Ensoniq DP4 Audio Effects Processor

There were four ESP DSP chips* designed into this unit, which means four distinct channels of processing. Each processor was a parallel processor capable of about 300 VLIW instructions per sample period. That necessitated highly efficient real-time programming. The original CPU design was by Bill Mauchly and Steve Hoge. Mauchly, I, and Dave Andreas later redesigned the ESP from scratch for which we received a patent. Mike Arnao wrote a beautiful symbolic assembler; he made programming the unit a real joy. The programming language we developed for the unit is a model of elegance and power.

*(Thanks to Matthew Craig and Charles Duffy of Paris Users Group for preserving all the ESP and ESP2 documentation, source code, and assembler. ESP2 chip fabrication data was preserved by David Andreas of Silicon Labs and Alan K. Smith of Aviom Inc.)

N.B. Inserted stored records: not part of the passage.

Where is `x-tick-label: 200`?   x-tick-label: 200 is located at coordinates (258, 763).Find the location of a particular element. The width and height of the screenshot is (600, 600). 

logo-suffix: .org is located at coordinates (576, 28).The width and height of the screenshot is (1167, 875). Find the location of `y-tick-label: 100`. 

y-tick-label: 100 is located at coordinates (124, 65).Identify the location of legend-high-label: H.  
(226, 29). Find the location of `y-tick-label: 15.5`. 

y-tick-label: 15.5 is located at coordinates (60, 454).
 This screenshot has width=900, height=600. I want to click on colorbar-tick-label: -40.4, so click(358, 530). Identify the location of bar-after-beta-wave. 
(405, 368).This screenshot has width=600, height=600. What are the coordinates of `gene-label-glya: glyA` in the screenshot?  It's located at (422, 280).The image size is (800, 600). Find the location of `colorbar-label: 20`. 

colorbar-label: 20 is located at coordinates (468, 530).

Joe Bryan wrote the original Leslie rotating speaker simulator by physical modeling. The effect is striking, especially on headphones. I later developed the distortion algorithms for it to get that Hammond B3 sound. Except for the Delays and the Vocal Remover, I designed all the algorithms for this unit, listed below:

The strength of this unit were its reverberators, vocoder design (used to make talk nearly anything that makes sound; e.g. talking wind or waterfall), speaker emulation, nonlinear (chaotic) distortion for harmonic enhancement (a van der Pol oscillator), and crystal clear choruses employing allpass interpolation: http://ccrma.stanford.edu/~dattorro/EffectDesignPart2.pdf

Tom Metcalf and John Senior and I spent an enormous amount of time developing the algorithms for guitar distortion. It remains utterly astounding how discerning rock guitarists are regarding distortion. It is reminiscent of violinists' discernment of tone quality in very old wooden instruments. Hence the time we spent. About 15,000 of these units were shipped since its introduction in 1992.